Portrait of Thomas Carney
Dale Watson
War & AffiliationRevolutionary War / American
Date of Birth - Death1752-1828

In 1752 or 1754, Thomas Carney was born to free African American parents who lived on Maryland’s eastern shore. Carney volunteered to fight for the American cause during the Revolutionary War when he was in his early twenties. 

He first joined Sarer’s Company of Maryland militia, fighting at the Battle of Germantown on October 4, 1777. Later, in May 1778, he enlisted in the 5th Maryland Regiment, then transferred to the 7th Maryland Regiment. Carney was promoted to corporal—the lowest-ranking non-commissioned officer rank—in the 7th Maryland; he was one of the few known African American soldiers to hold this rank during the Revolutionary War. He re-enlisted on August 1, 1780, but his reasons for absence from military service prompting  re-enlistment are unclear.

Fighting in the Southern Campaigns, Carney—according to legend—carried wounded Major General Perry Benson off the battlefield during the Siege of Ninety Six, helping to save the officer’s life. 

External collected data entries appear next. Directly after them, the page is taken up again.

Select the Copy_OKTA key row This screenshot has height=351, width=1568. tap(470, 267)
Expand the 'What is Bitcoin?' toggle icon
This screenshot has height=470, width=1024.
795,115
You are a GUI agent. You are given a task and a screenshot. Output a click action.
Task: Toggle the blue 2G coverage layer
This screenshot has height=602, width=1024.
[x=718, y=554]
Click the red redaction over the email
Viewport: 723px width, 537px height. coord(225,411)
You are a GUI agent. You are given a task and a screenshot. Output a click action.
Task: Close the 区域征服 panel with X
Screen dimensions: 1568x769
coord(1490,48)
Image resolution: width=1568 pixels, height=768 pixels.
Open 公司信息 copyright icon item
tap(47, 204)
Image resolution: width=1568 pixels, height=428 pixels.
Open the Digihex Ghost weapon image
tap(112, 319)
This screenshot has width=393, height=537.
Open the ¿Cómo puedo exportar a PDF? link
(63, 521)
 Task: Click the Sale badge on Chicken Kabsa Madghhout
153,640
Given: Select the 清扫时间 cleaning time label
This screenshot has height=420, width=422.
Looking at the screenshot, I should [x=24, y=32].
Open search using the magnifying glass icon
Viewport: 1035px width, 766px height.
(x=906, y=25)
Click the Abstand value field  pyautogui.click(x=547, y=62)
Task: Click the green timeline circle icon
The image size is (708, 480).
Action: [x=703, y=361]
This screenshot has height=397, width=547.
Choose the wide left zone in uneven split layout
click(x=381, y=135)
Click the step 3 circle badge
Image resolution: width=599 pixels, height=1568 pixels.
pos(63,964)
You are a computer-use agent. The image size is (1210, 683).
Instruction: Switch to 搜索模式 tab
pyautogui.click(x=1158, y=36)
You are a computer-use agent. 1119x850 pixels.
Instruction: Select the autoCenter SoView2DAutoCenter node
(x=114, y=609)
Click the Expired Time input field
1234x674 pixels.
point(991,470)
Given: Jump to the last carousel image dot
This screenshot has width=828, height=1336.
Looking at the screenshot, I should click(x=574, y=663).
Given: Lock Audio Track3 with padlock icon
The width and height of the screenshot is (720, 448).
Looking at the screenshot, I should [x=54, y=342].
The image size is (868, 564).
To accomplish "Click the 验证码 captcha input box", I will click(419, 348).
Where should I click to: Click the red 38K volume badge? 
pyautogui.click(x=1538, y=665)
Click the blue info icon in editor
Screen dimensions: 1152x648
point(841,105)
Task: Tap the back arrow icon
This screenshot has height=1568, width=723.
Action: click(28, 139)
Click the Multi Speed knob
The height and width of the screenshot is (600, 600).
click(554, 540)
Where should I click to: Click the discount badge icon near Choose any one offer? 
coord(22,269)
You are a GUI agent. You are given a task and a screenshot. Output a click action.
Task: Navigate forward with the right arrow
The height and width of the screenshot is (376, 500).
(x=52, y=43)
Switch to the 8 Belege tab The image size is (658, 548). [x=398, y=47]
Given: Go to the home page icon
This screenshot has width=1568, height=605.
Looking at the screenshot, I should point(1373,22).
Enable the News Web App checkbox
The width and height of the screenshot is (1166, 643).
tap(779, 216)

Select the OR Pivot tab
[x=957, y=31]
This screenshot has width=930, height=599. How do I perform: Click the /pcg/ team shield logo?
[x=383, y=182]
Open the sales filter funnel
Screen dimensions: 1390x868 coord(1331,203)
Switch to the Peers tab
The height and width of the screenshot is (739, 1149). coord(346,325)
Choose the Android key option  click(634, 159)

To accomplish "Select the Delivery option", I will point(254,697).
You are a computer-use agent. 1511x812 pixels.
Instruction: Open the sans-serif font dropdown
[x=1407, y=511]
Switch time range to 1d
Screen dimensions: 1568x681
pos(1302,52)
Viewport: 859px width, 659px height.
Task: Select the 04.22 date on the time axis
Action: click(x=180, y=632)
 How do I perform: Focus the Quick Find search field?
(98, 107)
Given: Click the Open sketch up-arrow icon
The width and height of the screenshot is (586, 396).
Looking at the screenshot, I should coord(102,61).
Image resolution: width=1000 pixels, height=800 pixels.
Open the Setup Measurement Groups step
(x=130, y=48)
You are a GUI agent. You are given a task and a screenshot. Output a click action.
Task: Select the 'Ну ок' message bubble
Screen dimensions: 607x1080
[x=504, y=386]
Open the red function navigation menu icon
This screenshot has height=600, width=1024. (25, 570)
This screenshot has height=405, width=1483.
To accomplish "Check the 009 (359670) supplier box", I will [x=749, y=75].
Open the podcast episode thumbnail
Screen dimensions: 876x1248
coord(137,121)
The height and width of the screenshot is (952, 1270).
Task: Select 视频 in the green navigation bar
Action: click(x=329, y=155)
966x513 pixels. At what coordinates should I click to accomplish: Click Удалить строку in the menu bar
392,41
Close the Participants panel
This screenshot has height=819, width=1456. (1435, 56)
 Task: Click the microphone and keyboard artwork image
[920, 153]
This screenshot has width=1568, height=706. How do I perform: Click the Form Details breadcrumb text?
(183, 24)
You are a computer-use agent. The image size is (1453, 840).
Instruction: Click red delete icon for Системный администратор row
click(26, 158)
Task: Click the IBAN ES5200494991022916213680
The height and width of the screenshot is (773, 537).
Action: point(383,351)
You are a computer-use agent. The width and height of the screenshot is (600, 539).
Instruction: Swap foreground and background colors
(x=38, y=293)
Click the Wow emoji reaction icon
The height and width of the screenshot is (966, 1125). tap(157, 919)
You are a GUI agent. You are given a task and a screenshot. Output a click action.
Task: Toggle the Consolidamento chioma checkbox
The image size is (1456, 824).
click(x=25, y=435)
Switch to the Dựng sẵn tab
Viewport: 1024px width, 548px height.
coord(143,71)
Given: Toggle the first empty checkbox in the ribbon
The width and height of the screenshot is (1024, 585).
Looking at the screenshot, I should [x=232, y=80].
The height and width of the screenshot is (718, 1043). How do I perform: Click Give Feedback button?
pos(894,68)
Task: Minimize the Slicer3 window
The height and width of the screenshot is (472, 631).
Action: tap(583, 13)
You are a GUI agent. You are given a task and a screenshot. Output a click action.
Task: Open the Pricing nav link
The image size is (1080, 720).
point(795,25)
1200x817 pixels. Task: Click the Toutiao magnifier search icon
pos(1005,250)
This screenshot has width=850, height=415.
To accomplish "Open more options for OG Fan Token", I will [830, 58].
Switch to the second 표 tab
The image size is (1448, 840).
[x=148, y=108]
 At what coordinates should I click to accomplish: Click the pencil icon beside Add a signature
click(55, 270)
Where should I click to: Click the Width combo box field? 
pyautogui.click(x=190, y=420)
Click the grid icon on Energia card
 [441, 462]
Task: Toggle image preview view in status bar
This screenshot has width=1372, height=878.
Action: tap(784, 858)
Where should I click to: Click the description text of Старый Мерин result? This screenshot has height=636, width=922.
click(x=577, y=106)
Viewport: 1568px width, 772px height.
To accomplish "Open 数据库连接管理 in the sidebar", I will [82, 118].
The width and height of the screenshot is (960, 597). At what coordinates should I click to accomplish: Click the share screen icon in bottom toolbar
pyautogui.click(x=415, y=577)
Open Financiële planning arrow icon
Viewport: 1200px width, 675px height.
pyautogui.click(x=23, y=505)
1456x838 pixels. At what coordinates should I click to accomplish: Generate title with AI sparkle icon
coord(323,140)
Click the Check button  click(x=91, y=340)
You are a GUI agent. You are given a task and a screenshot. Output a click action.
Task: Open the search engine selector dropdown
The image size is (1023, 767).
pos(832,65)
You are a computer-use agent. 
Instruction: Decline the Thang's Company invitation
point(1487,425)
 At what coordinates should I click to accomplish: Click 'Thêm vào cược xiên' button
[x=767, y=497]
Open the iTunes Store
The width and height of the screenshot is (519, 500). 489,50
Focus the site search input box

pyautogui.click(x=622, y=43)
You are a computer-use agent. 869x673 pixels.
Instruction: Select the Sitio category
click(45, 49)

Carney was discharged from military service on November 15, 1783, and returned to Maryland. He lived with his wife, Grace, and their two daughters, Alice and Rebecca. When Carney applied for a soldier’s pension, he listed the battles he participated in: Germantown, Brandywine, White Plains, Monmouth, Camden, Guilford Court House, Ninety Six, and Eutaw Springs. He received his pension in 1818.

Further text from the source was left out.